The Left’s Problem of Ethical Insecurity

by Tony Judt, excerpted from his book, Thinking the Twentieth Century (The Penguin Press, 2012)

Michelle Armas: The Truth About Lies

Today it takes a very considerable degree of ethical self-confidence to say, as people used to as recently as the Watergate era, that such-and-such a person is a bad politician because he lies. Not because he lies as a spokesman for the arms lobby, or the Israel lobby, or the gun lobby, or whatever it might be—but because he lies. And if you make that case for honesty today, you’re likely to get a raised eyebrow. We all lie, they all lie, goes the reasoning. The question is: is he your liar or my liar?
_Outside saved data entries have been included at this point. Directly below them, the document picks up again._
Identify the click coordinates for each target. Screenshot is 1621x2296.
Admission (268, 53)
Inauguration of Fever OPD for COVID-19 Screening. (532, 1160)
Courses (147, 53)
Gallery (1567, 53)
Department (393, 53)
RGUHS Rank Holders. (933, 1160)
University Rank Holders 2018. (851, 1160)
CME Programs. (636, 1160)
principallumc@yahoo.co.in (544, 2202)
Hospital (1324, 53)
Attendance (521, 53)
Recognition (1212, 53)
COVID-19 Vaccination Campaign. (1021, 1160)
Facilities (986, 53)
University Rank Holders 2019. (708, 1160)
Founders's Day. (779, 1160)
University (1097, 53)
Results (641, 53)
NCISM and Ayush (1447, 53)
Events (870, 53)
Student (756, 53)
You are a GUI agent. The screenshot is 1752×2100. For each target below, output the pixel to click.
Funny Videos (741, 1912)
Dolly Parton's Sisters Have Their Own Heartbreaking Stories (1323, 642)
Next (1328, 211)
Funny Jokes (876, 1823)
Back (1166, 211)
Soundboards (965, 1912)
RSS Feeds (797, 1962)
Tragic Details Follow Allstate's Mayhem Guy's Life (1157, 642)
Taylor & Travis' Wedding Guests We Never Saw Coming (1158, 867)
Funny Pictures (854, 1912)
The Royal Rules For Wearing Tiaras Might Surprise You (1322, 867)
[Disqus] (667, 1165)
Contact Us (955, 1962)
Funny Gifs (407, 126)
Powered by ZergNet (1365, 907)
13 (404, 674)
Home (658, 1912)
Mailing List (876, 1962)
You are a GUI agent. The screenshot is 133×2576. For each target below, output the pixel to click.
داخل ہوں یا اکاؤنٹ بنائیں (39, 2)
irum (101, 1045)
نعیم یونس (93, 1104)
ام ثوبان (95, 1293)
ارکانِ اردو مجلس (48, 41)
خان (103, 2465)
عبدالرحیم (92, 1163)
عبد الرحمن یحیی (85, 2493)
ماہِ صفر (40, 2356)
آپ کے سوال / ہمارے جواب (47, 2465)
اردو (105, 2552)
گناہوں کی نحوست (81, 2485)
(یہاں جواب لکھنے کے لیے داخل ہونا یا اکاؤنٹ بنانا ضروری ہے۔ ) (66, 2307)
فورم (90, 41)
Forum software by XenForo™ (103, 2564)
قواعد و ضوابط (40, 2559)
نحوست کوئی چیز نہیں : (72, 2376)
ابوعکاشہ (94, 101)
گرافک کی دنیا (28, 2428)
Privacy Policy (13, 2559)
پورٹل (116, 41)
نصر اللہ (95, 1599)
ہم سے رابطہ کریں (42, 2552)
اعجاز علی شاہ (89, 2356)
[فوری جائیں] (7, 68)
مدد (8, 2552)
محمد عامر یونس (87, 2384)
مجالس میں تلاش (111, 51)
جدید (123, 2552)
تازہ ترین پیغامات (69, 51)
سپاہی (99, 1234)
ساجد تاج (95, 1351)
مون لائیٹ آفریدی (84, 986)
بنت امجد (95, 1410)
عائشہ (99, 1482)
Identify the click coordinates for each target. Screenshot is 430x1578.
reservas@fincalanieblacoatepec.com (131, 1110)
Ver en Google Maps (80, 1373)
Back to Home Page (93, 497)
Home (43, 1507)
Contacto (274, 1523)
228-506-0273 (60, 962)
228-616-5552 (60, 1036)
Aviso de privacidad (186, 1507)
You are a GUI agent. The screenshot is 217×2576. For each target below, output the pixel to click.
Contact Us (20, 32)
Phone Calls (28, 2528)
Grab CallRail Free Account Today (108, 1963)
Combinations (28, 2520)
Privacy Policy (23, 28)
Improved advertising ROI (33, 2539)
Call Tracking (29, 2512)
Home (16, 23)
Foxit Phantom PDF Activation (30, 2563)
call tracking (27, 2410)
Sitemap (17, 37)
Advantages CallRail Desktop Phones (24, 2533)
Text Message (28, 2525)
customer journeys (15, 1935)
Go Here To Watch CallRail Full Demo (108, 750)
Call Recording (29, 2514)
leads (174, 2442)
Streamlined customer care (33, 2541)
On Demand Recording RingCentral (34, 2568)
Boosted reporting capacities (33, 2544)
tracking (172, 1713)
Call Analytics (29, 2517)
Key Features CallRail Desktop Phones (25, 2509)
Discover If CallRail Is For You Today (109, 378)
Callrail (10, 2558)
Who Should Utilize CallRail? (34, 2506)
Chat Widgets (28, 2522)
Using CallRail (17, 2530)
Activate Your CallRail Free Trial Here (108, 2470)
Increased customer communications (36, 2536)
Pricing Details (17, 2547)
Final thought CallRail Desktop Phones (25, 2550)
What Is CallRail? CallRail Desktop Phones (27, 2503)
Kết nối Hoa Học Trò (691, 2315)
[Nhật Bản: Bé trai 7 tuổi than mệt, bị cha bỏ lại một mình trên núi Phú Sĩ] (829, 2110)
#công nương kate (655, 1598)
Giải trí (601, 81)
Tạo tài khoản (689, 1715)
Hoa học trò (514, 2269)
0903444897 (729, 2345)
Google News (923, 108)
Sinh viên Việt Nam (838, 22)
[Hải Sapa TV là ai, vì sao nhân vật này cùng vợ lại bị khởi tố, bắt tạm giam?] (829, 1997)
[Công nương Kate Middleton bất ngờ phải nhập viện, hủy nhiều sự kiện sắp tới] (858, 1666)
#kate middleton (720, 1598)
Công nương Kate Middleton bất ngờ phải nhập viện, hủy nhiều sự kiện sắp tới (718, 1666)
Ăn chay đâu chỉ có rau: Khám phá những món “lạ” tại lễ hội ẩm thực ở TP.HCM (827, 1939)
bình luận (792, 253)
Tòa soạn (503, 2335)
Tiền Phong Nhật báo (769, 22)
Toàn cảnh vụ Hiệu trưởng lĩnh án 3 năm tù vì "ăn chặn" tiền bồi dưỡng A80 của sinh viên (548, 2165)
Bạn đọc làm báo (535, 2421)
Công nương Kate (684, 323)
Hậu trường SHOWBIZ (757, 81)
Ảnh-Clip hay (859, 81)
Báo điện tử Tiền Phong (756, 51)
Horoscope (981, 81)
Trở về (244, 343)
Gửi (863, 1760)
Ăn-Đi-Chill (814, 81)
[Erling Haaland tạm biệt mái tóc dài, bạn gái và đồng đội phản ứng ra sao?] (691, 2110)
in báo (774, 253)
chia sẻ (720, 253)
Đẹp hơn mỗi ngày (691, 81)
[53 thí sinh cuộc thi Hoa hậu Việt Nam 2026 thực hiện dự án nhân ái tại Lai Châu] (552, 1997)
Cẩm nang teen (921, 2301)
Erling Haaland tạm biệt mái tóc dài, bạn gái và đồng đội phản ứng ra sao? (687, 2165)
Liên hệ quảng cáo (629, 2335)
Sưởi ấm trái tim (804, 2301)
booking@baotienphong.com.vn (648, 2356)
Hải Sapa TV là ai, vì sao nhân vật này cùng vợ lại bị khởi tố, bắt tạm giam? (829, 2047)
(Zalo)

The historical background to this disturbing loss of moral confidence seems to me in large amount the collapse of the old Left, with all its faults, and the attendant ascendency of the soft cultural Left. Thus American liberals feel vaguely uncertain about what exactly the ground is that they stand on when they say that they disapprove of something. We’re easier with the problem of good and evil if it is unambiguously located in another time (or place); we’re more comfortable saying we don’t like witch dunking, or we don’t like the Gestapo. But we are not always quite clear how we should state our opposition to, e.g., female clitorectomies in East Africa—for fear of giving cultural offense. And that hands huge hostages to those (normally but not always on the right) who, in a much cruder way, think they know exactly what’s right and wrong, false and real, and so on. The problem of ethical insecurity has kneecapped two generations of liberals.